The coronavirus pandemic has ignited a proliferation of attempts to damage, disrupt, or gain unauthorised access to the computer systems of banks and other financial institutions.
The attacks are highly sophisticated as criminals use cutting-edged knowledge and state-of-the-art equipment.
“Criminals are increasingly sharing resources and information and reinvesting their illicit profits into the development of new, even more destructive capabilities,” said the authors of a new survey by the California-based tech company VMware.
Over 82% of surveyed financial institutions said cybercriminals have become more sophisticated, leveraging highly targeted social engineering attacks and advanced TTPs for hiding malicious activity.
“These criminals exploit weaknesses in people, processes and technology to gain a foothold and persist in the network, enabling the ability to transfer funds and exfiltrate sensitive data,” the report said.
Ransomware attacks against the financial sector increased 9-fold from the beginning of February to the end of April 2020.
The rise of destructive attacks
Almost 80% of surveyed financial institutions reported an increase in cyber attacks over the past 12 months, a 13% increase over 2019.
About 27% of all cyber attacks in 2020 have targeted either the healthcare sector or the financial sector.
From February to April 2020, amid the COVID-19 surge, cyber attacks against the financial sector increased by 238%, according to VMware Carbon Black data.
Nearly 64% of survey respondents reported increased attempts of wire fraud transfer, a 17 percent increase over 2019.
“These attacks are often performed by exploiting gaps in the wire transfer verification process or through social engineering attacks targeting customer service representatives and consumers directly.”
Advanced cyber attacks
Highly innovative and constantly adapting cyber criminals are developing ever-more sophisticated cyber assault strategies.
The following are the most prevalent advanced techniques the survey respondents reported.
Island hopping: sneak attack
The island hopping attack gets its name from the World War 2 strategy adopted by the US military in its island campaign against Japan.
(US forces gradually and strategically seized control of smaller islands outside of the mainland of the axis power instead of tackling Japan head-on.
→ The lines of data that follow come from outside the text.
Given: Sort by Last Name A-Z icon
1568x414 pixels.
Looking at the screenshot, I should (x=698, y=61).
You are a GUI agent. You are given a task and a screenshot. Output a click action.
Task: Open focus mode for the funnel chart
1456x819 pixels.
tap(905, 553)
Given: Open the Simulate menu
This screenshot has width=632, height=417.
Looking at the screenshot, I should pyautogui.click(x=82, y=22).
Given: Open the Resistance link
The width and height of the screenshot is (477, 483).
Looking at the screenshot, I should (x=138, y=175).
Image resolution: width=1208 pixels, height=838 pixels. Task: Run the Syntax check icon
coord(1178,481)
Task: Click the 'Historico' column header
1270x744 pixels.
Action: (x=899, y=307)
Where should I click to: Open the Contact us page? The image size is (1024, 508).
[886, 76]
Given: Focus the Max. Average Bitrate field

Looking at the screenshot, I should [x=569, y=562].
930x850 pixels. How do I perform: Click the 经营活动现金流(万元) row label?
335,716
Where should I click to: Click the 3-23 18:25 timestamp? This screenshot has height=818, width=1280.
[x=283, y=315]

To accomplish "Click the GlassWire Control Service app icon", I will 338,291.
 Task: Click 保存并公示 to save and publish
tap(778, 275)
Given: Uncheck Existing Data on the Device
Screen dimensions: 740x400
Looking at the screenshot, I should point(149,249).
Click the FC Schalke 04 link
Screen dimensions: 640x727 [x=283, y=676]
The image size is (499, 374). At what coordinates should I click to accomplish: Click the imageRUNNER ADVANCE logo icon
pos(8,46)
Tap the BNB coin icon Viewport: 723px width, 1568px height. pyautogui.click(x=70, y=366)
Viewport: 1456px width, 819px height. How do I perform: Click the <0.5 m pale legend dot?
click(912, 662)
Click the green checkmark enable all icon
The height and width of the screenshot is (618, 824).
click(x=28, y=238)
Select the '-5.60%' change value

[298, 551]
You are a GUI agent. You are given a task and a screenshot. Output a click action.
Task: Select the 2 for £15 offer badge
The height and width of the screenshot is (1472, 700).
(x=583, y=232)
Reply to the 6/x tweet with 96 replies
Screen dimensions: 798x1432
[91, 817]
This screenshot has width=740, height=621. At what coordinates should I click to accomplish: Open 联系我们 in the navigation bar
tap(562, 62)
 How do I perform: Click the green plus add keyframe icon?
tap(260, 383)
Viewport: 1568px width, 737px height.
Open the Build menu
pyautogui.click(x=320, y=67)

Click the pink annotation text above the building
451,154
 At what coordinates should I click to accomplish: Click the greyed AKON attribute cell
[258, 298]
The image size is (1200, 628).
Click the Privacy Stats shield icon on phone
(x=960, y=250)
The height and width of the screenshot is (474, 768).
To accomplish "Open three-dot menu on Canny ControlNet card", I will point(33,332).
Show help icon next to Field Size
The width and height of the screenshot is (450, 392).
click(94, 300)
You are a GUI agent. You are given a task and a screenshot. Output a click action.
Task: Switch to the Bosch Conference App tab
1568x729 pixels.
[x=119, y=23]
The technique was commonly known as ‘leapfrogging’ at the time.)
In island hopping, hackers avoid directly attacking a well-defended target. Instead, they find a weaker element along the supply chain (another entity doing business with the target company).
This allows the cyber criminals to gain malicious information, which they then leverage to attack the target organization.
The technique itself is not new, but it has taken on new forms and increased in prevalence.
Some 34% of survey respondents said they’ve encountered island hopping, where supply chains and partners are commandeered to target the primary financial institution.
Counter incident response: the waiting game
Almost 24% of respondents said they’ve encountered an attack leveraging counter-incident response.
In a counter-incident-response attack, attackers find a way of sticking around in their victim’s networks, even after being detected.
Often, these efforts took the form of evasion tactics, where attackers bring down systems such as firewalls or antivirus solutions in order to buy themselves time to achieve their real goals.
Watering-hole attack: spooking customers
Around 20% of them experienced a watering-hole attack during the past year.
“In these attacks, financial institution and bank regulation websites are hijacked and used to pollute visitors’ browsers. This tactic is increasing as cybercriminals recognize the implicit trust consumers have in bank brands,” the report said.
And 25% said they were targeted by destructive attacks over the past year. “Destructive attacks are rarely conducted for financial gain. Rather, these attacks are launched to be punitive by destroying data.”
Lateral movement: hide and seek
Lateral movement is a technique cyber attacker use to progressively move through a network, while avoiding detection, as they search for the key data and assets that are ultimately the target of their attack campaigns.